Reproduce exactly the line that contains "Task: Choose Wipe Disk in Clean Disk section" and every line after it through the end of the records below, leaving out all pictures.
The data section start
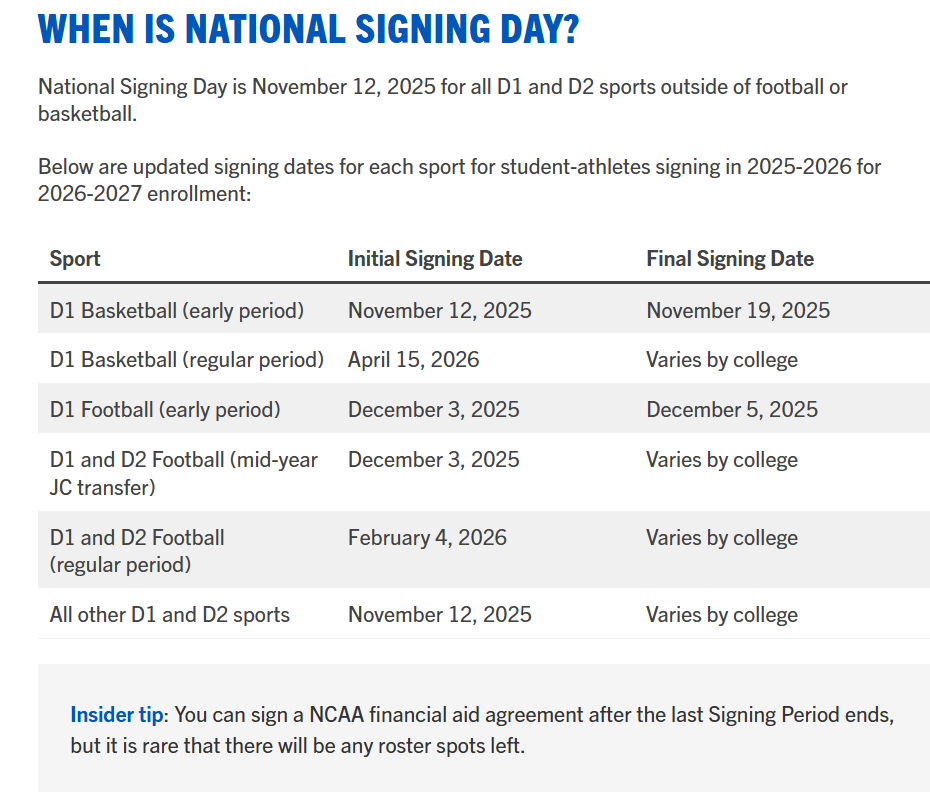This screenshot has width=930, height=793.
Task: Click 'Varies by college' in D1 Basketball regular row
Action: coord(722,360)
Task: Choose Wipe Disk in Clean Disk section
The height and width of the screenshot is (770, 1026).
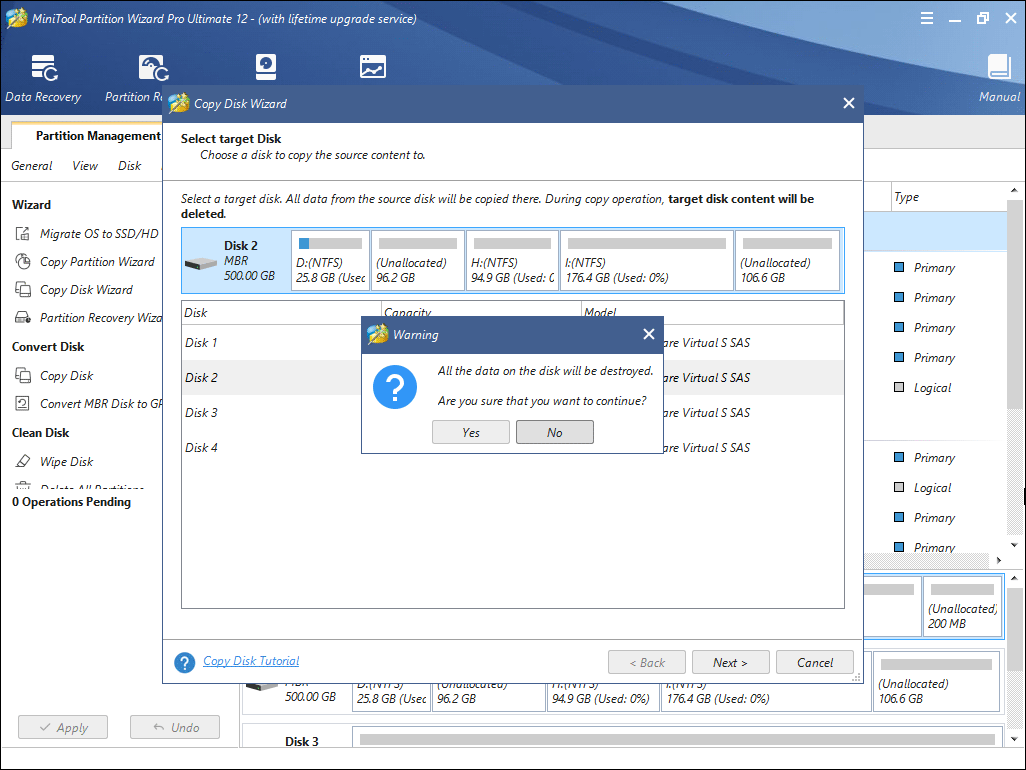Action: click(66, 462)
The data section end
* Written response *
Task: Choose Wipe Disk in Clean Disk section
The height and width of the screenshot is (770, 1026).
Action: click(66, 462)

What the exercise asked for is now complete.